A March 2016 poll by the Public Religion Research Institute showed that 52 percent of Republicans overall support a path to citizenship for illegal immigrants. Looking at voters who supported Trump in the primary, however, paints a different picture.
An August 2016 article from The Atlantic highlighted how Trump voters backed the premise that all illegal immigrants should be “deported to [their] home country.”
The authors, Ronald Brownstein and Leah Askarinam, wrote, “Voters who supported deportation voted for Trump in such commanding numbers that they provided a majority of his votes in every state where the exit poll asked the question except New York and Wisconsin.”
They continued, “In such key early contests as New Hampshire and South Carolina, Trump drew about three-fifths of his total support from voters who backed mass deportation.”

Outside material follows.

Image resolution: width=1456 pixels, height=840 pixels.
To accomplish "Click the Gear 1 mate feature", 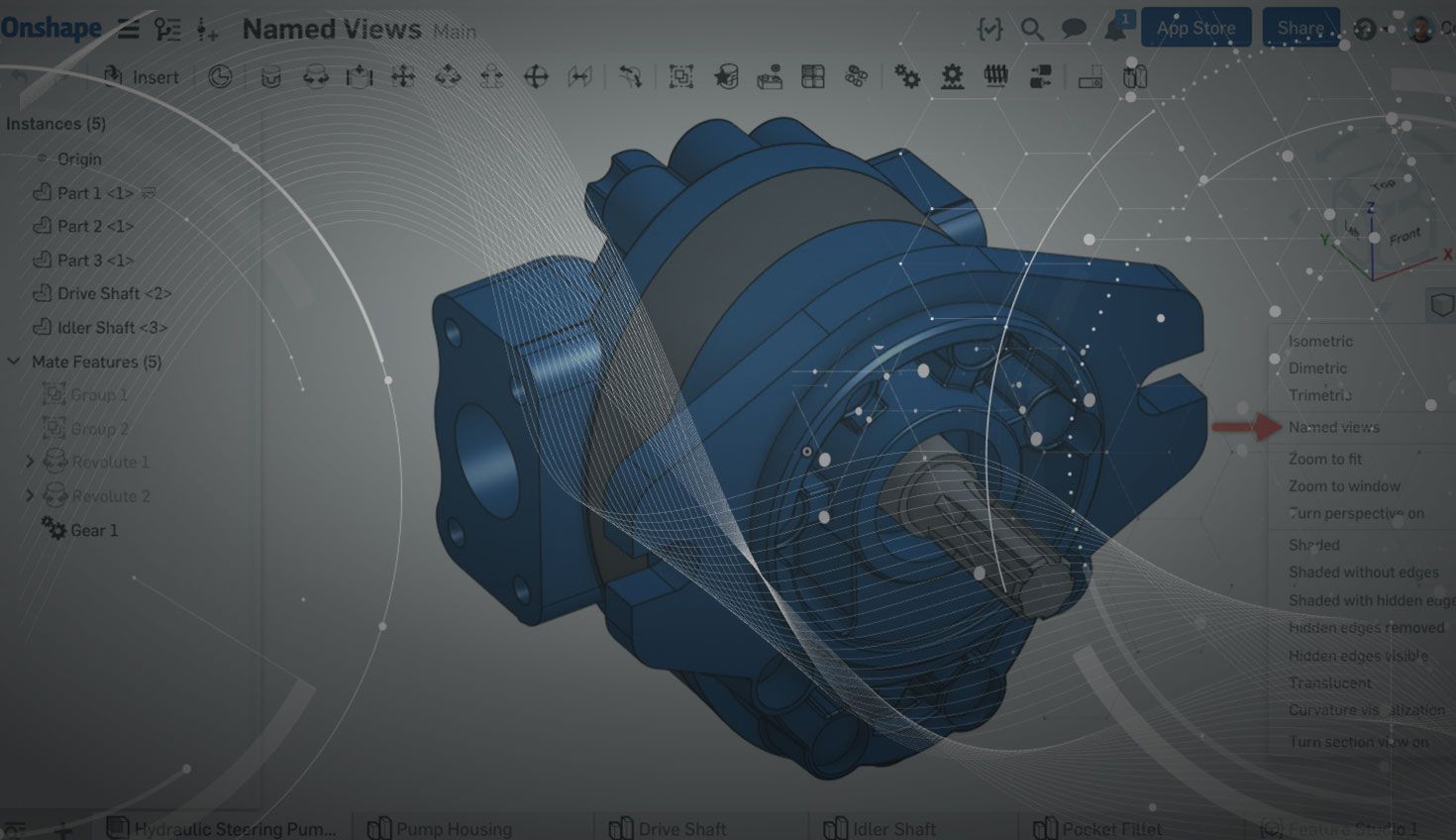I will 93,531.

“If Trump did not consolidate such support from voters who backed deportation, the race might have unfolded very differently. In Trump’s critical early victories in South Carolina, Virginia, Georgia, Arkansas, Illinois, North Carolina, and Missouri, exit polls showed that he trailed behind either Ted Cruz or Rubio among the majority of voters who supported legal status for undocumented immigrants,” The Atlantic concluded.

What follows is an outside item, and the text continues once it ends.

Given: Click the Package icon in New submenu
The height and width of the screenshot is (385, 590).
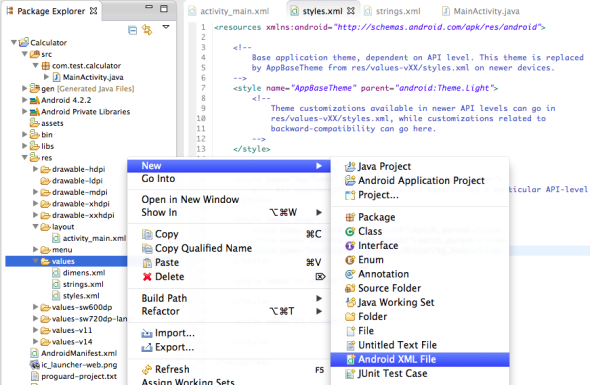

Whit Ayres, who was a pollster for Florida Sen. Marco Rubio’s presidential campaign, told The Atlantic, “If [Trump] had had an immigration position like Jeb’s or Marco’s, he would have had a very difficult time generating the plurality that he generated.”
Trump, however, now wants Congress to “legalize” the Deferred Action for Childhood Arrivals (DACA) program that protects roughly 800,000 illegal immigrants from deportation.

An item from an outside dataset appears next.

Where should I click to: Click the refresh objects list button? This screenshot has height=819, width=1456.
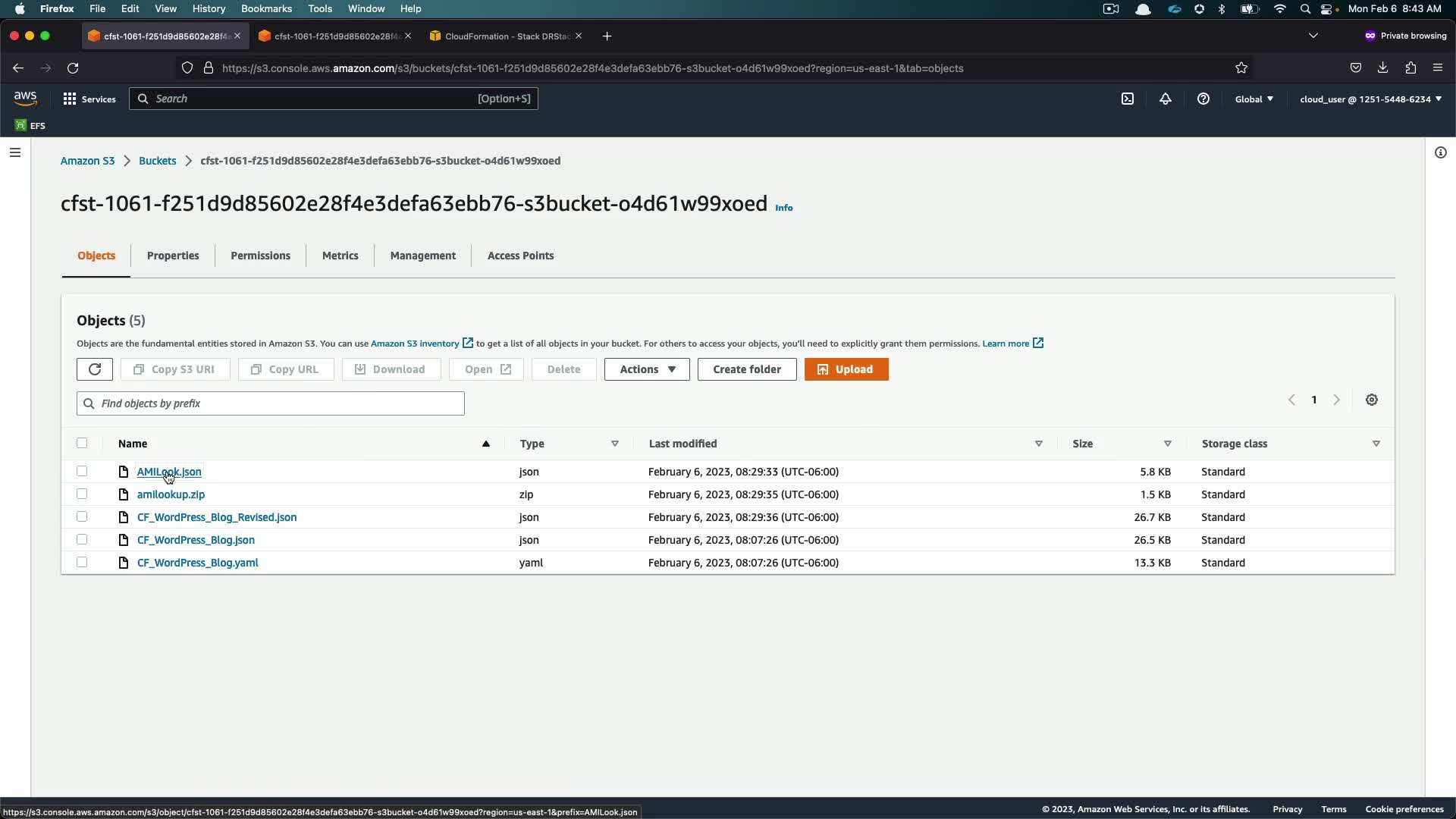[x=95, y=369]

It is unclear what this piece of legislation would entail. White House legislative director Marc Short has said the administration is so far not “entertaining” the idea of a path to citizenship.
Yet, there appears to be bipartisan consensus developing around the idea of giving the so-called Dreamers a path to citizenship.
Democrats support such a proposal. A Senate bill introduced Monday by Republicans designed to appeal to conservatives would give these 800,000 or so illegal immigrants a path to citizenship, but it would not allow them to sponsor family members to the United States.